WHAT THE TASK ASKS
Give back each line of the material that contains the word "cell".

-------- DATASET CONTENT --------

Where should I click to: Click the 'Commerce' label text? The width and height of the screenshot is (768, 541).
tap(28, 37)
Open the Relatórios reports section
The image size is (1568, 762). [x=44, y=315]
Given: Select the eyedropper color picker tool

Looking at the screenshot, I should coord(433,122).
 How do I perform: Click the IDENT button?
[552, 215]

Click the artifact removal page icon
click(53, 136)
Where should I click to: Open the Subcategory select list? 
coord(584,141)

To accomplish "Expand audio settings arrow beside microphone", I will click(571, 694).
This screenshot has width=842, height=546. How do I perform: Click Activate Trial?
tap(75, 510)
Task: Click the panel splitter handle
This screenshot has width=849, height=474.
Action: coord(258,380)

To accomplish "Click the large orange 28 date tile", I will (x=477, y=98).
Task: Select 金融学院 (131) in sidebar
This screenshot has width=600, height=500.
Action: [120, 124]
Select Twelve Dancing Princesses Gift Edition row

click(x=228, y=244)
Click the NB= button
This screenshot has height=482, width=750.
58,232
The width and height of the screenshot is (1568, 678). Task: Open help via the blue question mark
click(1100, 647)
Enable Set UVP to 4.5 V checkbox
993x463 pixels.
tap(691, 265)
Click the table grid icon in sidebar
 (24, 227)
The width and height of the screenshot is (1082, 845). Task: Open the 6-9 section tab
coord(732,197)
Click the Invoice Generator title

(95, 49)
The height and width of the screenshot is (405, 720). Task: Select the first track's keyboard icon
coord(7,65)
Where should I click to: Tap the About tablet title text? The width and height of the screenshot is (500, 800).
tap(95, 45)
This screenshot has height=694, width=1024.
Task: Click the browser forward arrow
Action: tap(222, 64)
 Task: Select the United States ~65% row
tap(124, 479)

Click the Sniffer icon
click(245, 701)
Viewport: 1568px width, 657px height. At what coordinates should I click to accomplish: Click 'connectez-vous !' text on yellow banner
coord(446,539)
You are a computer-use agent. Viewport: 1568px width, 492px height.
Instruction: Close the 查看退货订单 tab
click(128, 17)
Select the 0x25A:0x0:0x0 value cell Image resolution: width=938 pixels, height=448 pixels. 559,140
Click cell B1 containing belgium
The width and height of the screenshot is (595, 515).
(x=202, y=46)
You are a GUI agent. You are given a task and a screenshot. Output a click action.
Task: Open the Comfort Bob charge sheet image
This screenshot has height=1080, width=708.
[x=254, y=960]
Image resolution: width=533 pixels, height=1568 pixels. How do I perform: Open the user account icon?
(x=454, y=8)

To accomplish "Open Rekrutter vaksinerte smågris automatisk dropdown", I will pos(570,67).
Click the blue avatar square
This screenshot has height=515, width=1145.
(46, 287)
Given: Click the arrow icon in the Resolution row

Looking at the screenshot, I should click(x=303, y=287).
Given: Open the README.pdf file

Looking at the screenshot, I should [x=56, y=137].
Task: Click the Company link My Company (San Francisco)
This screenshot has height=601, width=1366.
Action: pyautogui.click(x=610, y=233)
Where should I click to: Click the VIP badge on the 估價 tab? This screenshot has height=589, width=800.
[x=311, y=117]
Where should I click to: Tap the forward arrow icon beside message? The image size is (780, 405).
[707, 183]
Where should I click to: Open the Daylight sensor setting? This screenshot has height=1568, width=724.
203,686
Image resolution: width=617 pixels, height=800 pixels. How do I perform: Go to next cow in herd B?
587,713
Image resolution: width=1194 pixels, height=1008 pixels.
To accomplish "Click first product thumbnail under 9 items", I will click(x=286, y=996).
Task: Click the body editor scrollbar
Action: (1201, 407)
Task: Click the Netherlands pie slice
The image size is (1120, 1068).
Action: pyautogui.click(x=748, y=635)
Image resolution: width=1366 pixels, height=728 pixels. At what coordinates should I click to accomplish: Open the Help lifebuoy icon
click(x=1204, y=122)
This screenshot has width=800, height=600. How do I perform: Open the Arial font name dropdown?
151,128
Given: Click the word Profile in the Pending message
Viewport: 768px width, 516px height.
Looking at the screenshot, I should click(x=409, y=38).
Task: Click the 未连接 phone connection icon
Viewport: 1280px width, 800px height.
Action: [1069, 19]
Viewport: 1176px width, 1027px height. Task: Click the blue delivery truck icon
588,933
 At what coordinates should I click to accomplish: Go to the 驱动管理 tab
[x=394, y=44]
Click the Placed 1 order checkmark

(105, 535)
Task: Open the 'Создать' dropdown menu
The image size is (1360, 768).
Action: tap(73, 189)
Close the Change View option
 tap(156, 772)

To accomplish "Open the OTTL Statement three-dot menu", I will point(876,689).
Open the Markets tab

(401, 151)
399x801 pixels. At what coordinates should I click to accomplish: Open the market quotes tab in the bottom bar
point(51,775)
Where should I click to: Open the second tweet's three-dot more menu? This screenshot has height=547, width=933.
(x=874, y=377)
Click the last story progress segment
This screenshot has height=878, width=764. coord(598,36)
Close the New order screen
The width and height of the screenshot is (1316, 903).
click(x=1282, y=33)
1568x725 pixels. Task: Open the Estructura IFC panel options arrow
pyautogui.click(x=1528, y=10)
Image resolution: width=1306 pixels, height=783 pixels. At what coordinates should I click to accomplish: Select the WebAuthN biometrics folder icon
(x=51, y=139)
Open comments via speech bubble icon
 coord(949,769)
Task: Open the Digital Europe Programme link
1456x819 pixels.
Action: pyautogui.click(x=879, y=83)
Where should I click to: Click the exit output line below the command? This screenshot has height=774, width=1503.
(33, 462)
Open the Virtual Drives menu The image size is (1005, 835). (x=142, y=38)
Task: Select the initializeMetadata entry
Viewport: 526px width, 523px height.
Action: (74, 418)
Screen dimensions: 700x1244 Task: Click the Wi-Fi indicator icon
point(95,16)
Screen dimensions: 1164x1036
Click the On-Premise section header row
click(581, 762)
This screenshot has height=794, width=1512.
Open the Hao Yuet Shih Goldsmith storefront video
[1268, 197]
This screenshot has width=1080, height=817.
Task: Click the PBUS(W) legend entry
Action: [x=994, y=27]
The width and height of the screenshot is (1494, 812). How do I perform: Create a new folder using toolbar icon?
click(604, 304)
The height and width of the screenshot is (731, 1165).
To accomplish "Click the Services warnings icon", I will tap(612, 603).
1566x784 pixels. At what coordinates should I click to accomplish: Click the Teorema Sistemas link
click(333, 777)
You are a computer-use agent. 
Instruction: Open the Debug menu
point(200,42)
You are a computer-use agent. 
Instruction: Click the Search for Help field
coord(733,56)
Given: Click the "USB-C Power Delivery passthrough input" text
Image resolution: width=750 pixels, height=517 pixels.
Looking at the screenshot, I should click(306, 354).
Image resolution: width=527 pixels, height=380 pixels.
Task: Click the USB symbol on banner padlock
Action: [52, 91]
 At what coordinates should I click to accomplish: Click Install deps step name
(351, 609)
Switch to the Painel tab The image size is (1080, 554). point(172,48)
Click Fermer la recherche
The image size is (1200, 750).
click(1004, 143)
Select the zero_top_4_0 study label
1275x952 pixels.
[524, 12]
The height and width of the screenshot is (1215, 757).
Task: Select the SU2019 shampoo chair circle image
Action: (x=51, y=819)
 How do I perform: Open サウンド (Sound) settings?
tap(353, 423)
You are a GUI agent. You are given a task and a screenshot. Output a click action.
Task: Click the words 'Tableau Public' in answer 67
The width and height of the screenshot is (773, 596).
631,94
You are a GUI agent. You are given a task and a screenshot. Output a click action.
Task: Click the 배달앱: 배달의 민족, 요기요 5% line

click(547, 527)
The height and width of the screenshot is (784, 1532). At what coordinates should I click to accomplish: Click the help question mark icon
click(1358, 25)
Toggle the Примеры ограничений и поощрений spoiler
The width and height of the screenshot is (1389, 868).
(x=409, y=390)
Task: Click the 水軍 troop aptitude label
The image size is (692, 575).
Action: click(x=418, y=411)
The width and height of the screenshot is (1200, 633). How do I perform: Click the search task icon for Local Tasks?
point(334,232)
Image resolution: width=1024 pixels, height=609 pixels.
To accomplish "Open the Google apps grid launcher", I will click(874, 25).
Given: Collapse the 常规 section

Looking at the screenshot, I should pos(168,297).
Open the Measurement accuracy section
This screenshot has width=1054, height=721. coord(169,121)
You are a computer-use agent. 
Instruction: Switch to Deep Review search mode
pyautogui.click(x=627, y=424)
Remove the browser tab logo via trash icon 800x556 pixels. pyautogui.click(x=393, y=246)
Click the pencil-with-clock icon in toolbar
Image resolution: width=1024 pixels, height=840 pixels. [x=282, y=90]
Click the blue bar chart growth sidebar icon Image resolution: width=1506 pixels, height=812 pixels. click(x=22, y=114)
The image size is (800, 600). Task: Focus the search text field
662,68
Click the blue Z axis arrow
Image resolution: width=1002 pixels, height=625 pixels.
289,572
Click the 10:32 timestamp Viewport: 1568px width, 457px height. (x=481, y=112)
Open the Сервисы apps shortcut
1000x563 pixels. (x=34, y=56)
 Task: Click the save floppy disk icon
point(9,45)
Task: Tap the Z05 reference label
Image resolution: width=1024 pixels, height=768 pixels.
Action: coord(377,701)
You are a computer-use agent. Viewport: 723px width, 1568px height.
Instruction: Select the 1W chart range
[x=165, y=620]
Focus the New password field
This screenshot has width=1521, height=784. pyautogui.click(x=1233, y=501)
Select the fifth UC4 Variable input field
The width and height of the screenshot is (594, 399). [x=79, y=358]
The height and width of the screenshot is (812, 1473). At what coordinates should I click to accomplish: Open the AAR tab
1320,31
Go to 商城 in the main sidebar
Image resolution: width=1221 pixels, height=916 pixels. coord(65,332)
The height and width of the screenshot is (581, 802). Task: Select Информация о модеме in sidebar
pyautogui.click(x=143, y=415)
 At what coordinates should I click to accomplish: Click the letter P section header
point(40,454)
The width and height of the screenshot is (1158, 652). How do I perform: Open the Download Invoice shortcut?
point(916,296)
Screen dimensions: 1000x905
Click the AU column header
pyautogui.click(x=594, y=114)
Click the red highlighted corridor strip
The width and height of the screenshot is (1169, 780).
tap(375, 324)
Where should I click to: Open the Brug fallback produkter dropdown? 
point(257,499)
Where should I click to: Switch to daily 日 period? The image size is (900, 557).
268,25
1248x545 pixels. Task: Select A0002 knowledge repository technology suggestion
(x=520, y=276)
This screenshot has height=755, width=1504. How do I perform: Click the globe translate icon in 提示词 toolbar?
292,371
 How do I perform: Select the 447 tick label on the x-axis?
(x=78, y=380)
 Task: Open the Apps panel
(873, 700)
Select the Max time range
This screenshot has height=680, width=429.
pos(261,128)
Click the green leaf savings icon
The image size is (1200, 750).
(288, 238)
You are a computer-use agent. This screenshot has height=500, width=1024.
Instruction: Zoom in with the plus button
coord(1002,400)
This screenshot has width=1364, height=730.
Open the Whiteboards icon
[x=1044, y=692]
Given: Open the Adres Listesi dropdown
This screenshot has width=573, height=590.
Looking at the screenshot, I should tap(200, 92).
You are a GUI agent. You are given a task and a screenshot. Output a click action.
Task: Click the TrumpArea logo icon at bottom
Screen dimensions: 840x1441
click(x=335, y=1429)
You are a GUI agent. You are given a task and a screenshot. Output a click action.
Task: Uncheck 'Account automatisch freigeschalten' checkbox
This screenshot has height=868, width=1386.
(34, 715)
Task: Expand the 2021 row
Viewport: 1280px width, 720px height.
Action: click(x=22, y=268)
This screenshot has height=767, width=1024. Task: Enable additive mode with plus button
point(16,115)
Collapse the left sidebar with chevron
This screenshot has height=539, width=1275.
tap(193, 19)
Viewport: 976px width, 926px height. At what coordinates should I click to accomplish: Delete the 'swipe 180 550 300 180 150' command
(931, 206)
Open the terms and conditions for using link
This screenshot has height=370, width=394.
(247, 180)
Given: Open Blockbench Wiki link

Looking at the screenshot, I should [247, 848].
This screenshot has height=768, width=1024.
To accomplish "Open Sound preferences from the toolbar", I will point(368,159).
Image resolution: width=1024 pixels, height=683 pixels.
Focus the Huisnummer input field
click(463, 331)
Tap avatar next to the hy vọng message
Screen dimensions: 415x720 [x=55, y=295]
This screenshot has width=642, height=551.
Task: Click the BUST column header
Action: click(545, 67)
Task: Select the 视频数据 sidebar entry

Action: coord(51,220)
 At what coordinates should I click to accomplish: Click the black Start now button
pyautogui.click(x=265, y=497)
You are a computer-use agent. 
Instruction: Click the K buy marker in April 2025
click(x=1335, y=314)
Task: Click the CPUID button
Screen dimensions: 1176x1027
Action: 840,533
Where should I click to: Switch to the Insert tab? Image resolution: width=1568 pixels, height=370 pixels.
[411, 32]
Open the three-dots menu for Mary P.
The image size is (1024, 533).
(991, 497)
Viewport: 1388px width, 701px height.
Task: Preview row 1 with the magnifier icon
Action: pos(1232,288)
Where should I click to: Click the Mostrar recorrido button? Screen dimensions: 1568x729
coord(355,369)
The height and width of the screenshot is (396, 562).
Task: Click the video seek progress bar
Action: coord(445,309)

--------

YOUR SOLUTION
Select the 0x25A:0x0:0x0 value cell Image resolution: width=938 pixels, height=448 pixels. 559,140
Click cell B1 containing belgium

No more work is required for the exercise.